## [PASSAGE SHOWN]
********

Here is a (not so) subtle teaser of another feature that might be coming to Frost 2.0…
Created using a single PRT Volume from one extruded text shape using Magma to control the geometry distribution, PRT Surface from a plane with Magma to control the scaling of the grass blades, rendered in V-Ray (v3.30.04 or higher required).
Contains over one million particles distributing that many V-Ray instances.
This is interesting…I was just going to start to do some speed/memory testing of Frost vs Vray Instancer. This makes me think I shouldn’t waste my time…
I am doing my tests using Frost 2.0 and VRay Instancer.
Frost 2.0 instancing preparation is right now single-threaded (VRay Instancer has an experimental multi-threaded feature which I tested too). We will probably try to multi-thread that.
I created 1 million particles using PFlow and made sure they were cached in memory.
I assigned a Teapot primitive as the shape to both Frost 2.0 and VRay Instancer.
With default Teapot (4 segments, 1024 faces, no material!), the memory in both went from 4.7GB to 11.4GB.
2m13s : Frost MX 2.0 Beta with VRay 3.3 Instances in Max 2015
2m53s : VRay 3.3 Instancer Single Threaded
2m37s : VRay 3.3 Instances Multi Threaded
2m17s : Frost MX 2.0 Beta with VRay 3.4 Instances in Max 2016
2m37s: VRay 3.4 Instancer Single Threaded
2m16s: VRay 3.4 Instances Multi Threaded
This is the total render time from hitting the render button to finishing the 800x600 image.
The actual render time was about 1m35s, so the rest was the instancing.
As you can see, Frost MX single-threaded was 40 seconds faster than VRay Instancer single-threaded in VRay 3.3, and 20 seconds faster in VRay 3.4.

********

## [DATA LINES]

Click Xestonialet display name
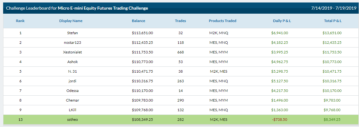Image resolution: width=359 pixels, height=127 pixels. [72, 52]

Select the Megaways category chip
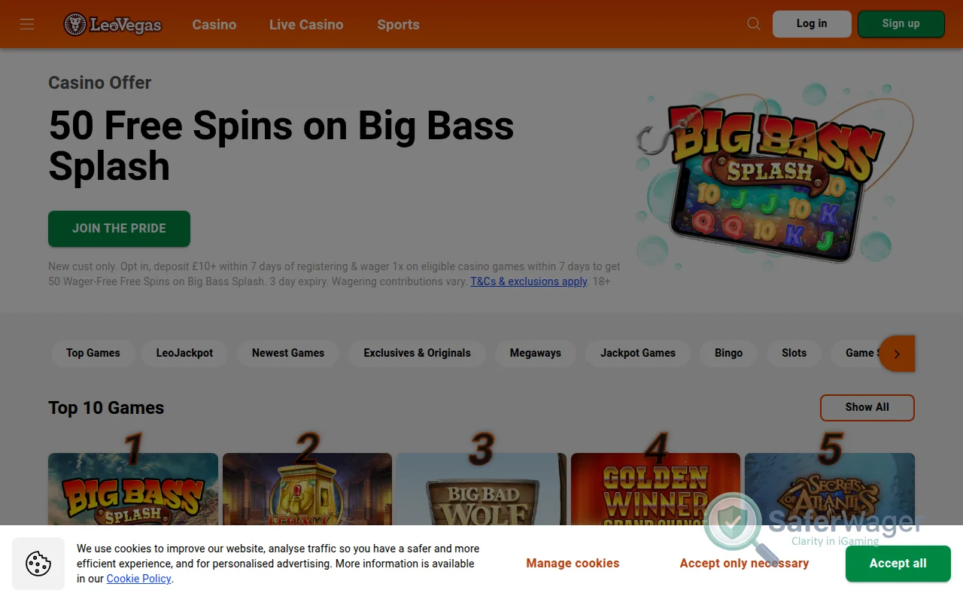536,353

********

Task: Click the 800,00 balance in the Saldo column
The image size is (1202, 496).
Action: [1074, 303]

********

## [SHORT PROBLEM]
Could you return everything from "Contains over one" down to "4.7GB to 11.4GB." in the Frost 2.0 post above, word for word?

## [TASK RESULT]
Contains over one million particles distributing that many V-Ray instances.
This is interesting…I was just going to start to do some speed/memory testing of Frost vs Vray Instancer. This makes me think I shouldn’t waste my time…
I am doing my tests using Frost 2.0 and VRay Instancer.
Frost 2.0 instancing preparation is right now single-threaded (VRay Instancer has an experimental multi-threaded feature which I tested too). We will probably try to multi-thread that.
I created 1 million particles using PFlow and made sure they were cached in memory.
I assigned a Teapot primitive as the shape to both Frost 2.0 and VRay Instancer.
With default Teapot (4 segments, 1024 faces, no material!), the memory in both went from 4.7GB to 11.4GB.